CIA agents supposedly held a secret meeting with some members of Congress about a secret report on alleged Russian interference with the U.S. election. Agents were said to have potentially “identified individuals with connections to the Russian government who provided WikiLeaks with thousands of hacked emails from the Democratic National Committee and others.” Those individuals are not employed by the Russian government and may not have direct ties to the Kremlin. The CIA further claimed “it was now ‘quite clear’ that electing Trump was Russia’s goal,” according to the report. It’s important to note that the Washington Post’s article is not based on statements from the CIA. It’s based on statements from someone (likely a member of Congress) who attended the “secret meeting” or read a Senate-written summary about it. Therefore, this is all second-hand unverified information.

The New York Times ran a similar story, seemingly using another source (of course, also anonymous). The source said “We now have high confidence that [Russia] hacked the DNC and the RNC, and conspicuously released no documents [from the RNC hack].” This seems to be the basis of the “Russia helped Trump” claim. Meanwhile, there is no proof that the RNC was hacked. The RNC denied that their systems were breached, saying the FBI had personally reviewed RNC cybersecurity.

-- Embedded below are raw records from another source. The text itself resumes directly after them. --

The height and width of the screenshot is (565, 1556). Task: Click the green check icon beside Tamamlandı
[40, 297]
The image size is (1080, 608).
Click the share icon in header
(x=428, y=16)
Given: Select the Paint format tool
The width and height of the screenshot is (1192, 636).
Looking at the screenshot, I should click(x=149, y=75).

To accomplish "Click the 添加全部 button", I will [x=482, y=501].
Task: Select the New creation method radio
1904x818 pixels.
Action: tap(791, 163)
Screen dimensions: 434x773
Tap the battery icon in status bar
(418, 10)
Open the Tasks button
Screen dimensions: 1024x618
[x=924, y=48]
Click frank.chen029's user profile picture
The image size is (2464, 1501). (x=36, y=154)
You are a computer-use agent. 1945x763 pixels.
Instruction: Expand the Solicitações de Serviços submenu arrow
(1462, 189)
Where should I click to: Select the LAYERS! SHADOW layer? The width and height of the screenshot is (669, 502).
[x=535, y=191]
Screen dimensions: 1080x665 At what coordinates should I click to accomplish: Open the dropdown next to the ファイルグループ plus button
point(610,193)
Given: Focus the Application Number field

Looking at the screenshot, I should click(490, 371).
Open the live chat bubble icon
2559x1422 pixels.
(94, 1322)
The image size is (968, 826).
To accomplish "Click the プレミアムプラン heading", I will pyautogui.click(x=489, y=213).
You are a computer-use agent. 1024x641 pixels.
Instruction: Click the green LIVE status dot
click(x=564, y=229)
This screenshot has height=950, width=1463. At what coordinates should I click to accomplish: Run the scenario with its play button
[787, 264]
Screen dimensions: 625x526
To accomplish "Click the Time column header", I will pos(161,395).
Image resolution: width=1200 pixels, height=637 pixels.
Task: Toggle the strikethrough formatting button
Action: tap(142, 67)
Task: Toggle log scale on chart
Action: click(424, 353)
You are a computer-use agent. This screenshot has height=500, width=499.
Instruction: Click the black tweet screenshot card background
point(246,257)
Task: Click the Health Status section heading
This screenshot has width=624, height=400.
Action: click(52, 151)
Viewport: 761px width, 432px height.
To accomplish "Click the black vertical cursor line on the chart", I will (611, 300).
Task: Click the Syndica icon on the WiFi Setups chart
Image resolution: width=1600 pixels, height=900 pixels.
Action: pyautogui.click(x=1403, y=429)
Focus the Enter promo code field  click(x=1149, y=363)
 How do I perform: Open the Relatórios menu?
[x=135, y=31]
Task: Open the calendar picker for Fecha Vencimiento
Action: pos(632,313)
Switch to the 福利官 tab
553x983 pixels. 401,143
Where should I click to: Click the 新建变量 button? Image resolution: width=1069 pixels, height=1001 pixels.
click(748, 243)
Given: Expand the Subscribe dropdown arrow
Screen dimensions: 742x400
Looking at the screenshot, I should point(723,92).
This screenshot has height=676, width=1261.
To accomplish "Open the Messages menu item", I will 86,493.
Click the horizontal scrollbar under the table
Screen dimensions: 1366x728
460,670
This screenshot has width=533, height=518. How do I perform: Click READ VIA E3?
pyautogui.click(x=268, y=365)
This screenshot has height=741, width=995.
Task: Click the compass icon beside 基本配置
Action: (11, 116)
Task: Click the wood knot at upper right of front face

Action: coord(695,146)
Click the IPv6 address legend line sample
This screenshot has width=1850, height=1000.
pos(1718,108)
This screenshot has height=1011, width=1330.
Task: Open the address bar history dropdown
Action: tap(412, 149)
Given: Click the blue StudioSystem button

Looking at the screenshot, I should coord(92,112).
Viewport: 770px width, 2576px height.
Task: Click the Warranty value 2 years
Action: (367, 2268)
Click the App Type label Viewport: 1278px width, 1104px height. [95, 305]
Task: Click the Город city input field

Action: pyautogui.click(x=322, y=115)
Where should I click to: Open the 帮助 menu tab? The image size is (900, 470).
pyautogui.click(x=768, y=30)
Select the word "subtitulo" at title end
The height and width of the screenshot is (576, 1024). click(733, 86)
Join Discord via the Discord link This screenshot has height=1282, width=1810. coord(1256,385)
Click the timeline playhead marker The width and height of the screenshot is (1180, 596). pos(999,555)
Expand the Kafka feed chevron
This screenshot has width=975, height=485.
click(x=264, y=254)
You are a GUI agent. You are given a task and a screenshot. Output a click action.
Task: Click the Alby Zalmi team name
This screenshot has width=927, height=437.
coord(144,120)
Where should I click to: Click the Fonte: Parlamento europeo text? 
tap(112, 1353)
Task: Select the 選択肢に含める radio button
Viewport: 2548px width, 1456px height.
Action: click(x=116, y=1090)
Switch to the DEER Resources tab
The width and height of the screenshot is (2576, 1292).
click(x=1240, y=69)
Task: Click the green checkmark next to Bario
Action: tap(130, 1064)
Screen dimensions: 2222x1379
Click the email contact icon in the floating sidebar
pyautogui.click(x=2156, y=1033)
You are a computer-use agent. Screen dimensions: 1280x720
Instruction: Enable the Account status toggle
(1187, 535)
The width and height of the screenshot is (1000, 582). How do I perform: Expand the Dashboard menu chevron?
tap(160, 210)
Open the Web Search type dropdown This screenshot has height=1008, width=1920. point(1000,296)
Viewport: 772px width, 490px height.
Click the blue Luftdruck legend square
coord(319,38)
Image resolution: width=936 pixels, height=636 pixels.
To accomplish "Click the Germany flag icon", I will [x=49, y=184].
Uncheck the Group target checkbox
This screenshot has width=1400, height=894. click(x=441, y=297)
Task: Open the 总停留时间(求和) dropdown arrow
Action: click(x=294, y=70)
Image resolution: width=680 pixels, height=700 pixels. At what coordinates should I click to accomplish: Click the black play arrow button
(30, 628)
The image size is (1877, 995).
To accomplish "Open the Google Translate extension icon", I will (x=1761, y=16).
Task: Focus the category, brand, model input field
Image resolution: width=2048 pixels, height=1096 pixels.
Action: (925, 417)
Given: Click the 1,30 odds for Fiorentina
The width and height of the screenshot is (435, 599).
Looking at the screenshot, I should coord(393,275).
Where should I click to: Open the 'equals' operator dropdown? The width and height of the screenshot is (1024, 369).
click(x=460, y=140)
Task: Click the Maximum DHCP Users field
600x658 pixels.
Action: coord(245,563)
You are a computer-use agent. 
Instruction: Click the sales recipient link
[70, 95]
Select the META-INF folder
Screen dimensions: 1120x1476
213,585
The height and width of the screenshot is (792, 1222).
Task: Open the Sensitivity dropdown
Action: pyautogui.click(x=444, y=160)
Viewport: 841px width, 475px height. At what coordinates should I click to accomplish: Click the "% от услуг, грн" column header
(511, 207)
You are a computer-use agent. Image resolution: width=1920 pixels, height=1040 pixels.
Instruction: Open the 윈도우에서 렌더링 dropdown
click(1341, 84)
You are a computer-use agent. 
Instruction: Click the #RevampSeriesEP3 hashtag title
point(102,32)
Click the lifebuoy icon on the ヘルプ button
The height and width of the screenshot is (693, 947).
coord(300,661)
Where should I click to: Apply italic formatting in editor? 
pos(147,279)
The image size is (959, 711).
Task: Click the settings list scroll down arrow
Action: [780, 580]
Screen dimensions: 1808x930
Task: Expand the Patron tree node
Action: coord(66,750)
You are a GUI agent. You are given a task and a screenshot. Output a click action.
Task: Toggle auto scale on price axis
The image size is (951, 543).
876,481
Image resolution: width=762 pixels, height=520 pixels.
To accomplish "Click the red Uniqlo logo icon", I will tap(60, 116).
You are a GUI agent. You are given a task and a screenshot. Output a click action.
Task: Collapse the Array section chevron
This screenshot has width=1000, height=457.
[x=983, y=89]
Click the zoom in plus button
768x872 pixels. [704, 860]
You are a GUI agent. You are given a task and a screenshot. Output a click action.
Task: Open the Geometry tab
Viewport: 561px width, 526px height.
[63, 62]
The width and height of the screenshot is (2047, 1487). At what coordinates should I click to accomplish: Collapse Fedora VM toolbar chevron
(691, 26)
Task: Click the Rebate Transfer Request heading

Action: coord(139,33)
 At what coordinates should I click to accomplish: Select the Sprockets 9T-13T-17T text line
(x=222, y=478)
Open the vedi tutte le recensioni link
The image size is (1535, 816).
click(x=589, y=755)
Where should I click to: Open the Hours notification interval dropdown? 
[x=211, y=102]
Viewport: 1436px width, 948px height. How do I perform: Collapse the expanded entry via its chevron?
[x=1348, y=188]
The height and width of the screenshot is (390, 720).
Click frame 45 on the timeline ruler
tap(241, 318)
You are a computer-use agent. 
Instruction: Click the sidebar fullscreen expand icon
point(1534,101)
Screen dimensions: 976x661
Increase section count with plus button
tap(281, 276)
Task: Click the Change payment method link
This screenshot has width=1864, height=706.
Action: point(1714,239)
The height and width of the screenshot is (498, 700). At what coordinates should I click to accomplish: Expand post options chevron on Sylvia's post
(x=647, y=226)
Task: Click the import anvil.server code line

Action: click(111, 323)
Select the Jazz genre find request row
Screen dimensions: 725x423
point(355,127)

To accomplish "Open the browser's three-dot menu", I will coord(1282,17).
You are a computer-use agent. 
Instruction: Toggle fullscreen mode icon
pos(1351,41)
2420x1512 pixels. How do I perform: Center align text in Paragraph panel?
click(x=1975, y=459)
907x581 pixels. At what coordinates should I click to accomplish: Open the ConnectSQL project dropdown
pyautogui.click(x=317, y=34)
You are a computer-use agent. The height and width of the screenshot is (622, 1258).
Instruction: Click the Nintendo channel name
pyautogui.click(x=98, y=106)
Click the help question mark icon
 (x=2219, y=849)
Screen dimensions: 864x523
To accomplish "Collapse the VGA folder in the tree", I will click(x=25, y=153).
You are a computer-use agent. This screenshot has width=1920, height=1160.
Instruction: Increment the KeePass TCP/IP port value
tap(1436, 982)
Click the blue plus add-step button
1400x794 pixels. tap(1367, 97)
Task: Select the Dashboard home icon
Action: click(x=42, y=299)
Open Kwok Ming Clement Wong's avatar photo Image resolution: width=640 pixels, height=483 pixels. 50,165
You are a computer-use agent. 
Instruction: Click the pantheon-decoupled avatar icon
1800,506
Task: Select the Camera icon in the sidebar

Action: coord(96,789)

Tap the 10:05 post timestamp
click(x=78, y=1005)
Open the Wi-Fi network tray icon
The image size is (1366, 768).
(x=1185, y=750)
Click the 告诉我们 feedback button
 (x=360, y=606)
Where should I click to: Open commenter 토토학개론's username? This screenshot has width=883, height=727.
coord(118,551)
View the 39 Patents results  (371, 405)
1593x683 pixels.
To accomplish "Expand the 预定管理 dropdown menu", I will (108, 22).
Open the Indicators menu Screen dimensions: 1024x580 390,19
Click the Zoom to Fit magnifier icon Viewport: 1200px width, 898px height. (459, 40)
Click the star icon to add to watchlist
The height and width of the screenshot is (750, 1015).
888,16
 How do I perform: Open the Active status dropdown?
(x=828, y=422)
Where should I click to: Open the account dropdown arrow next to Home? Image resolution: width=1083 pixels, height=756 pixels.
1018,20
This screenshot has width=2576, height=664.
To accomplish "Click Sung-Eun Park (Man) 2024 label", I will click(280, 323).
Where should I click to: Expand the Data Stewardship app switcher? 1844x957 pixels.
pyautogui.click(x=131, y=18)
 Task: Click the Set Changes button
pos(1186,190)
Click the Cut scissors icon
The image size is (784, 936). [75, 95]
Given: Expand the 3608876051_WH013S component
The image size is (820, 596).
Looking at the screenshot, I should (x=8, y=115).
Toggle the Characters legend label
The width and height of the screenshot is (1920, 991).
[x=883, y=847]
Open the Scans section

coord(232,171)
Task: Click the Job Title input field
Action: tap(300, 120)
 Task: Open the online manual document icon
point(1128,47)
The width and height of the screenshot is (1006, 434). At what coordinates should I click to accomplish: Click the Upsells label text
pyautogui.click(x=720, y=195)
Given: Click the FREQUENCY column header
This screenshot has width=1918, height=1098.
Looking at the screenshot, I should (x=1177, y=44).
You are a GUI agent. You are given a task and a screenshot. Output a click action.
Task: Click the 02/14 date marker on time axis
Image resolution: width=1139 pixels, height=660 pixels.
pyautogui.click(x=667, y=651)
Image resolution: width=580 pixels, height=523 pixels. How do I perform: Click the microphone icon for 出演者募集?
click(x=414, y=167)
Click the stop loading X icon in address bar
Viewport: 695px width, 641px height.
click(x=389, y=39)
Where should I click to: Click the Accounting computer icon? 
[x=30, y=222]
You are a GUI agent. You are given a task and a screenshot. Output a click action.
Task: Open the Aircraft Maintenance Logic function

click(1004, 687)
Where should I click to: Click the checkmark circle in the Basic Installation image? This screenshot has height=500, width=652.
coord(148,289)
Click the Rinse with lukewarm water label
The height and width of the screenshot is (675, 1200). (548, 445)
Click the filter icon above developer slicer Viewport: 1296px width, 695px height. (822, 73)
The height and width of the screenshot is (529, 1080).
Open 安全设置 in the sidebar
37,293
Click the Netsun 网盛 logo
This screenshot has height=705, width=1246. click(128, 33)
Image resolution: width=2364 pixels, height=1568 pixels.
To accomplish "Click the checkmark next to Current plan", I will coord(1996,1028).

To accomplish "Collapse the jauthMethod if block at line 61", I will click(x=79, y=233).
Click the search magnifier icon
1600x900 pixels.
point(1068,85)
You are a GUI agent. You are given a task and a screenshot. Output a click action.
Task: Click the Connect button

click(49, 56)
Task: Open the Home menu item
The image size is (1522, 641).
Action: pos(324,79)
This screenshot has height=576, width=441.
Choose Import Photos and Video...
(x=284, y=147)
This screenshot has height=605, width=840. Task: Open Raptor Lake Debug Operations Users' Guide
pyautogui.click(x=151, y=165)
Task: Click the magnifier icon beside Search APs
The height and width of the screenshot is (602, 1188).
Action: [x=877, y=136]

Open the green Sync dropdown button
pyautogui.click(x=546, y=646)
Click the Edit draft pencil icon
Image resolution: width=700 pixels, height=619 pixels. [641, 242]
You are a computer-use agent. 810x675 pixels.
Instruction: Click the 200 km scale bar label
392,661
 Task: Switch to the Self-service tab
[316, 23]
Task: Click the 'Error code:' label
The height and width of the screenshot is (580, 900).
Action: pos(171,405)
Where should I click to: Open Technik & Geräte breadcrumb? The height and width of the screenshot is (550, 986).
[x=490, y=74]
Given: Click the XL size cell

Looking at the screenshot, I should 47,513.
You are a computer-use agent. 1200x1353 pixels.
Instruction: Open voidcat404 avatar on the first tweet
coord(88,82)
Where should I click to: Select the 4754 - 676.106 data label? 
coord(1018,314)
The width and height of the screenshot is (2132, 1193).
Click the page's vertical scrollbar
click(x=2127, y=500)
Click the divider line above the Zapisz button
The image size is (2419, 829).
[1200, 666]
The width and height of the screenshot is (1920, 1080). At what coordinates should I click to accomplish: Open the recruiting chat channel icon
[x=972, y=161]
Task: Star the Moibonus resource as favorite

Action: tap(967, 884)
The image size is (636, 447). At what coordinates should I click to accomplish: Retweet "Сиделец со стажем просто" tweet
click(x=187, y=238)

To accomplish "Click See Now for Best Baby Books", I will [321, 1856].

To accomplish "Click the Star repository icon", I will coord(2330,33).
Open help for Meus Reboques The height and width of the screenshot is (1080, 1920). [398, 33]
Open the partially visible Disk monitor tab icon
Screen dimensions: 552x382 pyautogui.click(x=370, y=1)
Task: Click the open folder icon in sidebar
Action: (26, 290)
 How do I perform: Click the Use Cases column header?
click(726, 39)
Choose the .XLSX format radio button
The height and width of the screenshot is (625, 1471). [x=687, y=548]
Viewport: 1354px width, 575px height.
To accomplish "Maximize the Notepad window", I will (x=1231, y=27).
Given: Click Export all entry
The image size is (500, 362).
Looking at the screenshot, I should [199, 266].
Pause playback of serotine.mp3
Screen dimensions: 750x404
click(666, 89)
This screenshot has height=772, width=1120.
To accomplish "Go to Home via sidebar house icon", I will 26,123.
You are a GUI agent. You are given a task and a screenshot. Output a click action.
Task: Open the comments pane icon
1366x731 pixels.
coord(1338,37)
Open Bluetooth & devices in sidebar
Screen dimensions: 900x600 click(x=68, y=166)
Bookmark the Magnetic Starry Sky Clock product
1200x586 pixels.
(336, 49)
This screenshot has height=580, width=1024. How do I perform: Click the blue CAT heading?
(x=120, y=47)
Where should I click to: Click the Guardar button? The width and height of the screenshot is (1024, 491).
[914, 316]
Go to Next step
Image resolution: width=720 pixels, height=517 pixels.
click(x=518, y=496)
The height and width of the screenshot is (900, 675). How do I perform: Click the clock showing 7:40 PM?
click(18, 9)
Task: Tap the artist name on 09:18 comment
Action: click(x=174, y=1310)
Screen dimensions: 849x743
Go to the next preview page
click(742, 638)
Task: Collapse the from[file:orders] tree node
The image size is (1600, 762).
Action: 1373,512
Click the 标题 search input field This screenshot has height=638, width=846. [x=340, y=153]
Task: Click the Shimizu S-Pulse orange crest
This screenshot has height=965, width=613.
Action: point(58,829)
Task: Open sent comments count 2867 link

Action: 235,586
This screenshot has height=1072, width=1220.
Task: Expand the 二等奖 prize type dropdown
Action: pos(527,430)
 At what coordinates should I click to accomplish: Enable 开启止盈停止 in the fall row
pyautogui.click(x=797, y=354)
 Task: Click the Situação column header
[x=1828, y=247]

Many of the Wikileaks documents from government officials came from whistleblowers, FOIA requests, and unsophisticated phishing scams. It can also be argued that the contents of those documents and emails were more damaging than the leaks themselves. If so, certain officials would rather point fingers at a nuclear power (without proof) than accept personal responsibility for their own words and actions. Of course, cybersecurity is a serious issue and the source of alleged hacks should be discovered. That investigation is ongoing. But finger-pointing isn’t helping at all.

Craig Murray, the former UK ambassador to Uzbekistan, was quoted in the Guardian as saying the CIA claims were “bullshit.” Murray said he knew who gave information to Wikileaks, claiming that it was an ‘insider’ – who wasn’t Russian and wasn’t a hacker. He also said “America has not been shy about arresting whistleblowers and it’s not been shy about extraditing hackers. [The CIA] plainly [has] no knowledge whatsoever.” He believes that if the CIA really found out who performed the hackings, that person (or persons) would already be in an American prison.